To identify the TFs specific to the differentiation stage during hematopoietic differentiation, we calculated the regulon specificity score (RSS) for each cell type included in hematopoietic cells separately. We noticed that erythroid cells at different stages have a unique RSS pattern, suggesting that the regulation of TFs was erythroid-stage specific (Figure S8). Especially in the erythrocytes cluster, we observed TFDP1 with the highest RSS that can heterodimerize with E2F proteins complex to control the transcriptional activity of numerous genes involved in cell cycle progression from G1 to S phase [64]. Wang et al. showed that the kyo mutant of TFDP1 could cause changes in the morphology and number of erythroid cells during the development of fish embryos, indicating that TFDP1 can be linked to the development of erythroid cells [65]. However, the regulatory role of TFDP1 in the development of mammalian erythroid cells has not been clarified. We speculate that TFDP1 may be related to cell number restriction during the maturation of erythroid cells.
Cell differentiation trajectory of the iPSC-derived RBC differentiation system
To further determine the cell differentiation trajectory during the differentiation of the entire system, we used Monocle2 to order single cells and construct an entire lineage differentiation trajectory with a tree-like structure [66] (Figure 5A).
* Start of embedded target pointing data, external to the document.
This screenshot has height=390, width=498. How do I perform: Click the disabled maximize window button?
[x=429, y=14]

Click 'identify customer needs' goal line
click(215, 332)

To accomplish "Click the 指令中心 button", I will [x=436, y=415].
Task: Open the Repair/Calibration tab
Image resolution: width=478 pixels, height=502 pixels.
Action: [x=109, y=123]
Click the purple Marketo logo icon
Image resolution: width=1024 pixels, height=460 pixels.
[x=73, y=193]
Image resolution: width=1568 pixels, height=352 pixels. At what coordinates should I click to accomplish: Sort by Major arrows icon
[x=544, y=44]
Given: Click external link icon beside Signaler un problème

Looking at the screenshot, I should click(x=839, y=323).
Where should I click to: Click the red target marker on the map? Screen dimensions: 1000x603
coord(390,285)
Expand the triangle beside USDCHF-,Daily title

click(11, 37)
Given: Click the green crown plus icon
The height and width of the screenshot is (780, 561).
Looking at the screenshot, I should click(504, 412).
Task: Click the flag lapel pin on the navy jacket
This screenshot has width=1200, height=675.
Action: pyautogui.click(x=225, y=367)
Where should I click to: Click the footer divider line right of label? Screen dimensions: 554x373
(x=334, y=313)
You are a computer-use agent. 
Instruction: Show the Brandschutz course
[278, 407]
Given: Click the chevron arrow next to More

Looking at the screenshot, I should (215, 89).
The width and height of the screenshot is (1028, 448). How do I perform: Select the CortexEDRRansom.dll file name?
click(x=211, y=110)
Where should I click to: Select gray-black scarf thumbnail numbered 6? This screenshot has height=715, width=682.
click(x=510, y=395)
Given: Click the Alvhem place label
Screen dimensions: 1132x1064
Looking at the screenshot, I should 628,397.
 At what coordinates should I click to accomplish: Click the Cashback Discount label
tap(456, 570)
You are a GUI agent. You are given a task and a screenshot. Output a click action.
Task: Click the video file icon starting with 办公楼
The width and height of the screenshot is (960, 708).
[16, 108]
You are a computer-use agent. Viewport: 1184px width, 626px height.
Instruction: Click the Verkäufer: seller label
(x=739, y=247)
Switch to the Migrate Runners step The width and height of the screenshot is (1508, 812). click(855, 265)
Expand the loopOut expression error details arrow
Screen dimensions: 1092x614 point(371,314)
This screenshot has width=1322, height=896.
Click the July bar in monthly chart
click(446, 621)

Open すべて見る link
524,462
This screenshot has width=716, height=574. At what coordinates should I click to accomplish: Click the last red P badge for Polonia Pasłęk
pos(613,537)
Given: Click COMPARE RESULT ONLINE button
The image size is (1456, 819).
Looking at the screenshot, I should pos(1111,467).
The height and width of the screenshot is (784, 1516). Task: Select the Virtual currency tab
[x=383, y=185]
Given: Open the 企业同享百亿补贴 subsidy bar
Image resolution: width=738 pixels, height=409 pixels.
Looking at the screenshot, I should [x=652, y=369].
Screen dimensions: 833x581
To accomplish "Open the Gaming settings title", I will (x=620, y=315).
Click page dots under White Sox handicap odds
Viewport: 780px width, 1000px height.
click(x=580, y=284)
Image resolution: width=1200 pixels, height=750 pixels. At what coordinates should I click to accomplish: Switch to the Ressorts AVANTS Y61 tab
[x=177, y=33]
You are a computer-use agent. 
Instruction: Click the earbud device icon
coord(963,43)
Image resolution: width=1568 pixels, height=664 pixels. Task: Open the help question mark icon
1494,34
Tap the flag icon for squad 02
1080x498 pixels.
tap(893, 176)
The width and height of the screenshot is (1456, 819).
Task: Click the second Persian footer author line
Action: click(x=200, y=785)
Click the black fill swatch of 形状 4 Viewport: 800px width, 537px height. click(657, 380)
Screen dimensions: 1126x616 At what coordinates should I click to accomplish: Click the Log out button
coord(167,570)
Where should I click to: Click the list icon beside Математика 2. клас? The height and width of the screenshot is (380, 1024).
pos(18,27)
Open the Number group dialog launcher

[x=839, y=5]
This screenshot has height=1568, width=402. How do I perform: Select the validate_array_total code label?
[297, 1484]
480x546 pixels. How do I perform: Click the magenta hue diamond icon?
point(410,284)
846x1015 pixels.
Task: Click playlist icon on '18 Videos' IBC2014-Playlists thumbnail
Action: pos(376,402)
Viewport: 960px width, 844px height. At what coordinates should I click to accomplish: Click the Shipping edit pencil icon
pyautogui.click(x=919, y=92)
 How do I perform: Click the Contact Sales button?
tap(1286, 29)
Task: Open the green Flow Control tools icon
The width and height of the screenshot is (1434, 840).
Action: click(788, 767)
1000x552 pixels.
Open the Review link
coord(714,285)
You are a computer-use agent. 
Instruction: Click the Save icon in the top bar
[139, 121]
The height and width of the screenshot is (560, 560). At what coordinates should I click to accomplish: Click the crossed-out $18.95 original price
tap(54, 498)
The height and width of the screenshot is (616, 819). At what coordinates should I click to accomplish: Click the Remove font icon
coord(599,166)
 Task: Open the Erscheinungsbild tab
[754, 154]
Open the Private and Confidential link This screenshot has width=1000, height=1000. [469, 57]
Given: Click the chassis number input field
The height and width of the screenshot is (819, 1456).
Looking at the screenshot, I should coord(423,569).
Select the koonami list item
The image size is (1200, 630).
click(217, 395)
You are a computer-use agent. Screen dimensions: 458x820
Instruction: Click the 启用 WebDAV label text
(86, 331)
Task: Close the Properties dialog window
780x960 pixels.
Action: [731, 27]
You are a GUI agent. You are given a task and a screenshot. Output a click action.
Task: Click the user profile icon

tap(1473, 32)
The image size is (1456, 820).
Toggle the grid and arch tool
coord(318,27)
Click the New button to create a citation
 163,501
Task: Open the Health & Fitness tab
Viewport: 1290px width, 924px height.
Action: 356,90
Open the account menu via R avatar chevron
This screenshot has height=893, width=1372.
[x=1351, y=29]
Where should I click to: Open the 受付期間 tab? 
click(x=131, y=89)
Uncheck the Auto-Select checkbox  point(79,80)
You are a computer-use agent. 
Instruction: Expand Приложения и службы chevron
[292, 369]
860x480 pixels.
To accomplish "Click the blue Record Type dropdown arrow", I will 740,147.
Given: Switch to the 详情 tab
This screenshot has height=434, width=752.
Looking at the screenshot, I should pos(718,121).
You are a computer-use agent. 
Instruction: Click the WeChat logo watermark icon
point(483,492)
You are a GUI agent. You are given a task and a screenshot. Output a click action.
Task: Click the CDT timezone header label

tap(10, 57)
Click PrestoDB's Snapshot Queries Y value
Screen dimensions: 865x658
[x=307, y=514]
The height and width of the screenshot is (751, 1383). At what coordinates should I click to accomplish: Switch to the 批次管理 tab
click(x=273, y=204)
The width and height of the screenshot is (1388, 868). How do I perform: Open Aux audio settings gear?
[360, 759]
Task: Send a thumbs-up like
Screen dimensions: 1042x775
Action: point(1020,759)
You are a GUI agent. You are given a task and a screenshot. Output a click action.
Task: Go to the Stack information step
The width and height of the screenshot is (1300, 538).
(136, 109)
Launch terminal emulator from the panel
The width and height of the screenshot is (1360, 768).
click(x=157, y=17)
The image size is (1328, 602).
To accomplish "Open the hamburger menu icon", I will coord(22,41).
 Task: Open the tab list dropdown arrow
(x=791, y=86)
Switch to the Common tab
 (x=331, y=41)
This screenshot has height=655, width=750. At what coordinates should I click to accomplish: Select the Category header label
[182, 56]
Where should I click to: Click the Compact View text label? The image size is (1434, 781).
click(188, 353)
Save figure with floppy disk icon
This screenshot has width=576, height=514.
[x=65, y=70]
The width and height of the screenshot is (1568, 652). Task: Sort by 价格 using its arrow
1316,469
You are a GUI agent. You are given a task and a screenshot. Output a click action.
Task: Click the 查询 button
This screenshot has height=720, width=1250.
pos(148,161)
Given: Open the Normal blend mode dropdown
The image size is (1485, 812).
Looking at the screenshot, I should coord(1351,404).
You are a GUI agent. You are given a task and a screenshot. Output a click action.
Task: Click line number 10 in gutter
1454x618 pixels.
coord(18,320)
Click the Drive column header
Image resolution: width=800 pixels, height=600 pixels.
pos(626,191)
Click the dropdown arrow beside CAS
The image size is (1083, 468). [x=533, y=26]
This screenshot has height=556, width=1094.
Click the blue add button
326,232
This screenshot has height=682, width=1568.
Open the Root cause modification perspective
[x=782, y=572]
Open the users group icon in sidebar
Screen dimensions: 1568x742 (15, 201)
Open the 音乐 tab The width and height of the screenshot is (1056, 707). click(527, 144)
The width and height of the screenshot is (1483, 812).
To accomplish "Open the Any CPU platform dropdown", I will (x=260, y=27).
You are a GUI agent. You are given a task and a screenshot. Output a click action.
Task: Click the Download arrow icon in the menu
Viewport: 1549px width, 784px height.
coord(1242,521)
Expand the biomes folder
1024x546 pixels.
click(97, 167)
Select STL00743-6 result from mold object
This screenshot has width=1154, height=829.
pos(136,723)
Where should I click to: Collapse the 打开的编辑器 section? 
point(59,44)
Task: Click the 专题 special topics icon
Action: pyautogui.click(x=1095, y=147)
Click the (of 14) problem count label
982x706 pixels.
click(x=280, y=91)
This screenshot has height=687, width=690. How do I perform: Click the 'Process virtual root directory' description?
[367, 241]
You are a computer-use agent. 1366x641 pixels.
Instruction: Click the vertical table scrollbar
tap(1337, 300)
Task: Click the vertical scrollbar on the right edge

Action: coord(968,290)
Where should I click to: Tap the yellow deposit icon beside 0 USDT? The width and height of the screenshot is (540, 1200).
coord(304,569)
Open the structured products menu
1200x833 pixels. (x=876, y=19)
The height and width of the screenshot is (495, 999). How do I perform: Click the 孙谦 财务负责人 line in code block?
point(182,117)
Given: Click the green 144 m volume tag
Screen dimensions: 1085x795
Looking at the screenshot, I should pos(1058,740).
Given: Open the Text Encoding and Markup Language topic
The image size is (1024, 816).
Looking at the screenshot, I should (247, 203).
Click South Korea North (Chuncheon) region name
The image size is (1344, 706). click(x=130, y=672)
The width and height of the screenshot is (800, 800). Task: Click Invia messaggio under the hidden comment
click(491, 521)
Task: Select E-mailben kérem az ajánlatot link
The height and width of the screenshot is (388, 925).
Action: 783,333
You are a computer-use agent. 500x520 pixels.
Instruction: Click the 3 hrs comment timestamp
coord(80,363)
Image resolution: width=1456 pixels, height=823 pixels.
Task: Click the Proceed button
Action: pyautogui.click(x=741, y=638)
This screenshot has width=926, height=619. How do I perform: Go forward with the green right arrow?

The results showed that cell differentiation originated from starting cells. After differentiation into different germ layers, two branches appeared. The hematopoiesis branch was mostly hematopoietic cells, and the non-hematopoiesis branch consisted of ectoderm, intermediate mesoderm, and other cells (Figure 5B; Figure S9A). We use a pseudo-time branch heatmap to show branch-specific expression patterns along two developmental pathways (hematopoiesis vs. non-hematopoiesis). Specifically, we identified 264 signature genes (cluster 1) for pre-branch, including 39 TF coding genes, such as POU5F1 and SOX2, enriched by glycolysis/gluconeogenesis. Subsequently, pre-branch cells were driven by RUNX1, GATA2, and 22 other TFs to enter the hematopoiesis branch (cell fate 1), and 300 signature genes (cluster 2) were identified for hematopoiesis that were enriched in hematopoietic cell lineage pathway. Oppositely, pre-branch cells were driven by SOX7, SOX17, and 41 other TFs to enter non-hematopoiesis branch (cell fate 2), and 409 signature genes (cluster 2) were identified for non-hematopoiesis that were enriched in vascular smooth muscle contraction pathway (Figure 5C and D; Figure S9B). Several research teams have proved that RUNX1 and GATA2 mark the beginning of hematopoiesis [23, 67]. SOX7 activates CDH5 promoter and hinders the binding of RUNX1 to DNA, and SOX17 mediates the repression of RUNX1 and GATA2, thereby hindering the transition to hematopoietic fate and maintaining the endothelial-arterial identity [67–69].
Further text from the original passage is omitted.